● **Job**
Quote the lines of the listing below word for word, starting at the line that contains "coordinates (1101, 432)." and ending at the line that contains "Looking at the image, I should click on (56, 26).", both included.

** Start of Record list **

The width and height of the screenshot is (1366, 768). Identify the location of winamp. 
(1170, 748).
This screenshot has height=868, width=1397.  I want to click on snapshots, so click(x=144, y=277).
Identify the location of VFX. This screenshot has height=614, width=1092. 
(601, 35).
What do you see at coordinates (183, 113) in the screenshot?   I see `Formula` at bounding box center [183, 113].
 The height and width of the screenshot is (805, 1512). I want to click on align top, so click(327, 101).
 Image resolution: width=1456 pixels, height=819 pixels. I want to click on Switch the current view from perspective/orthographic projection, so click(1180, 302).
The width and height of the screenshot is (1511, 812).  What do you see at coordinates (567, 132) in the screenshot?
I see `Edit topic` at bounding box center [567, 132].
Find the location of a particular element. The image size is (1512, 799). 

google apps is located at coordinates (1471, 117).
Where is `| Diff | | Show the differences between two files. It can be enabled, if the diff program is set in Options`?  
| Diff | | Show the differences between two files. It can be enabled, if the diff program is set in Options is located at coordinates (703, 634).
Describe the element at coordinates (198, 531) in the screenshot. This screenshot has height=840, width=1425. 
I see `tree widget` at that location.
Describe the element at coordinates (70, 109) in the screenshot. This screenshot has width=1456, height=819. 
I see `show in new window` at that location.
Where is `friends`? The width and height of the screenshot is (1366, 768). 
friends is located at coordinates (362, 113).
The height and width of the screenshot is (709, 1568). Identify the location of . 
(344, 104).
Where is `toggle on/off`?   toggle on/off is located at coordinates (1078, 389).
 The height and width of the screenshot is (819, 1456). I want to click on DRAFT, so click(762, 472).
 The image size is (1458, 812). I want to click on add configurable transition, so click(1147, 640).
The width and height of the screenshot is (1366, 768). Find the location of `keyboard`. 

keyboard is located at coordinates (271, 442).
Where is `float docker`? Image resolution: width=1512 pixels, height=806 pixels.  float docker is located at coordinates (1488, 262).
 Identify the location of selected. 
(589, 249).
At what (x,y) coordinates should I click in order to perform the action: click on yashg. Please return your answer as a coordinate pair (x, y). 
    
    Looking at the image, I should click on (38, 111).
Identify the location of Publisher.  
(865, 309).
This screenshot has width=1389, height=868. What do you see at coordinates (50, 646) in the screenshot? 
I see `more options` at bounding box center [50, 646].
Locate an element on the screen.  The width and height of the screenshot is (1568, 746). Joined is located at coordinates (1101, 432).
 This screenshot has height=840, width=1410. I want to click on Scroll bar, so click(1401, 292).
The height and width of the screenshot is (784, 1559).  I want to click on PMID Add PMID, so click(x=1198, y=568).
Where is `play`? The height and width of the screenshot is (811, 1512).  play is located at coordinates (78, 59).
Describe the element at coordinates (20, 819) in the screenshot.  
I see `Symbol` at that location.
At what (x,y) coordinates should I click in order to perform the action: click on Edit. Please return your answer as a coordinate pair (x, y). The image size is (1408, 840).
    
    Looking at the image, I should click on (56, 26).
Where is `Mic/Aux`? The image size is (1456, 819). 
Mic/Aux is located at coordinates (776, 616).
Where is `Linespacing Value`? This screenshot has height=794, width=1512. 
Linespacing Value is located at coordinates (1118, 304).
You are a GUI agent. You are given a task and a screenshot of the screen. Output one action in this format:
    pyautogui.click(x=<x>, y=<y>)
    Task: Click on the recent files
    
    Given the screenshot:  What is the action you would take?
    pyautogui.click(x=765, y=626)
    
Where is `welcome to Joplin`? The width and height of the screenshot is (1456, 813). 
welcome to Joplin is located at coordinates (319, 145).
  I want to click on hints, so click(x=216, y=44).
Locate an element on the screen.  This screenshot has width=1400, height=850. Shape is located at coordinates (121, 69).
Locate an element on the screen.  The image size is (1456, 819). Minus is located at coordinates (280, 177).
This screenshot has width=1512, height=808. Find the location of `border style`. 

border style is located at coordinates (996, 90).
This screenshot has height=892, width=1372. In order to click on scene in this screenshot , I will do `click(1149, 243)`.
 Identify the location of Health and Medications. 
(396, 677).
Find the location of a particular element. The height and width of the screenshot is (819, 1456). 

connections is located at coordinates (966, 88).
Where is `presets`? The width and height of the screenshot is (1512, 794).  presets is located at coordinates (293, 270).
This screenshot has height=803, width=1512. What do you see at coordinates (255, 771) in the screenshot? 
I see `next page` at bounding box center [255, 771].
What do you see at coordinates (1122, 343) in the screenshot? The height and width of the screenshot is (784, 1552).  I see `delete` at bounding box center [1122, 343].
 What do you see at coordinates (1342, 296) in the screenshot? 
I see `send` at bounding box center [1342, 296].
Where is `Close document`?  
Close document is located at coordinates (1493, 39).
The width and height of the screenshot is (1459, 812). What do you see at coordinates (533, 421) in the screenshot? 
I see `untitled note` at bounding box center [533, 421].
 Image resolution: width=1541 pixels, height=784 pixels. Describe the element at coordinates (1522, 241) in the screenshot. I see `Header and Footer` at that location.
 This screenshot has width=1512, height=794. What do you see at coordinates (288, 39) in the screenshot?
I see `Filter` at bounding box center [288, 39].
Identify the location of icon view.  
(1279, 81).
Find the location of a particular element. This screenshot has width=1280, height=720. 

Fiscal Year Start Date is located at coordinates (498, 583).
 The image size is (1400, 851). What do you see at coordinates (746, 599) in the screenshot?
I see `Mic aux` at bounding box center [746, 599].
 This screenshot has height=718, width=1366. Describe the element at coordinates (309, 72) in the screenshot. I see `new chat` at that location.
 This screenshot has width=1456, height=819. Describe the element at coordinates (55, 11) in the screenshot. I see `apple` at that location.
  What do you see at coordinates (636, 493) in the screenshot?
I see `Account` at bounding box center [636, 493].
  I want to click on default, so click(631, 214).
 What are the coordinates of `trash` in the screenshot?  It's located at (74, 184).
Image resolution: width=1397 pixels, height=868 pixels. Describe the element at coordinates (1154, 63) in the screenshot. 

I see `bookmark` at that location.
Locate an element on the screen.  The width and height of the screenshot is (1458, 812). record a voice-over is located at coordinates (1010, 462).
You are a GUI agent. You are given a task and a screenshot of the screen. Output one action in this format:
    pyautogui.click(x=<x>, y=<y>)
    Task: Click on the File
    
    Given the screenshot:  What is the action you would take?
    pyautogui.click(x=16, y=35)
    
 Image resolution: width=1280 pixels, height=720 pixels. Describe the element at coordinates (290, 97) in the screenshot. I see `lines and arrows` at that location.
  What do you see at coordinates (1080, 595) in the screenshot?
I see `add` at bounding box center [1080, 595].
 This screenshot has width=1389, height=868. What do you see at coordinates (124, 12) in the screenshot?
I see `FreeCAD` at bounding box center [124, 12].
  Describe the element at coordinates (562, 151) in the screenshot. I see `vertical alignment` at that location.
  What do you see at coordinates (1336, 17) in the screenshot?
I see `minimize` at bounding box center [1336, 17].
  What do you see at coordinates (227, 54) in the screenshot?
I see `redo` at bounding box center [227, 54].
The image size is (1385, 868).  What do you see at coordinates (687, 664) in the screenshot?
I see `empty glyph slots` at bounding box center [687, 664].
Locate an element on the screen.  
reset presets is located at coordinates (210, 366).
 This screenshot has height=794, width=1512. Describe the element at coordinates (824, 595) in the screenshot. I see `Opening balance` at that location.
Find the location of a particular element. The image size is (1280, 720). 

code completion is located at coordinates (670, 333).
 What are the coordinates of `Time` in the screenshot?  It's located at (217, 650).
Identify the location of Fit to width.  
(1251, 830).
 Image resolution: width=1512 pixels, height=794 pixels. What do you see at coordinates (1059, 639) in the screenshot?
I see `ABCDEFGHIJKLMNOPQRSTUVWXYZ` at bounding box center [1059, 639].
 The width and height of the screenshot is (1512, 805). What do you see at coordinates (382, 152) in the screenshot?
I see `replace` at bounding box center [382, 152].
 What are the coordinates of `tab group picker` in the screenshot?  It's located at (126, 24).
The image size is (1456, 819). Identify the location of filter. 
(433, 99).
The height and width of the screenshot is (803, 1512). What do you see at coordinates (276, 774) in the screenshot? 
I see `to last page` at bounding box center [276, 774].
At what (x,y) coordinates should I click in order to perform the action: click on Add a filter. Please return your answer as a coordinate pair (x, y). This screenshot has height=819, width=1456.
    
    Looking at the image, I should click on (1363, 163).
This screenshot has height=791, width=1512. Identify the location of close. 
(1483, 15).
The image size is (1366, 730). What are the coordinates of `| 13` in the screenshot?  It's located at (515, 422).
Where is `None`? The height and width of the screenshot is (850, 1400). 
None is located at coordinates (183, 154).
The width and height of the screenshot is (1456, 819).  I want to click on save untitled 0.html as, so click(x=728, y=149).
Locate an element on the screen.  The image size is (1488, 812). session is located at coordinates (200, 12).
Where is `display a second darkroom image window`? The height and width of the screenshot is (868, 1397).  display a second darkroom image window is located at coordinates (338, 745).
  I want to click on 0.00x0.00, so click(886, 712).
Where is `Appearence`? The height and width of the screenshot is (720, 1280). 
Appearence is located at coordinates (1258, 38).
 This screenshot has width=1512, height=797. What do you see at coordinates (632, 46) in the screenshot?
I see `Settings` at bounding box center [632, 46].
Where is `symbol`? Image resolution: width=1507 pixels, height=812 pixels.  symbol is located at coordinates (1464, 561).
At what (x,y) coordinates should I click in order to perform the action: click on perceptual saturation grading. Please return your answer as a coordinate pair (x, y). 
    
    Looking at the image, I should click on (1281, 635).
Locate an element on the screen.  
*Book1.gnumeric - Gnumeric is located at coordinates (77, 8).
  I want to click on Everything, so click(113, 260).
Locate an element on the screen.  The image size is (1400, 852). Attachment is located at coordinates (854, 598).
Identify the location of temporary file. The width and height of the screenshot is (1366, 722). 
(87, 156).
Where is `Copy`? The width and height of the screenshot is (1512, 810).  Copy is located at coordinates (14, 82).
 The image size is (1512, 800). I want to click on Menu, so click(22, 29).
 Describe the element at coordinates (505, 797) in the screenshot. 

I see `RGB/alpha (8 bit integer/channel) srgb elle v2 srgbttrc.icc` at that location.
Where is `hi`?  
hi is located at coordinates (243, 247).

** End of Record list **

● **Result**
Locate an element on the screen.  The width and height of the screenshot is (1568, 746). Joined is located at coordinates (1101, 432).
 This screenshot has height=840, width=1410. I want to click on Scroll bar, so click(1401, 292).
The height and width of the screenshot is (784, 1559).  I want to click on PMID Add PMID, so click(x=1198, y=568).
Where is `play`? The height and width of the screenshot is (811, 1512).  play is located at coordinates (78, 59).
Describe the element at coordinates (20, 819) in the screenshot.  
I see `Symbol` at that location.
At what (x,y) coordinates should I click in order to perform the action: click on Edit. Please return your answer as a coordinate pair (x, y). The image size is (1408, 840).
    
    Looking at the image, I should click on (56, 26).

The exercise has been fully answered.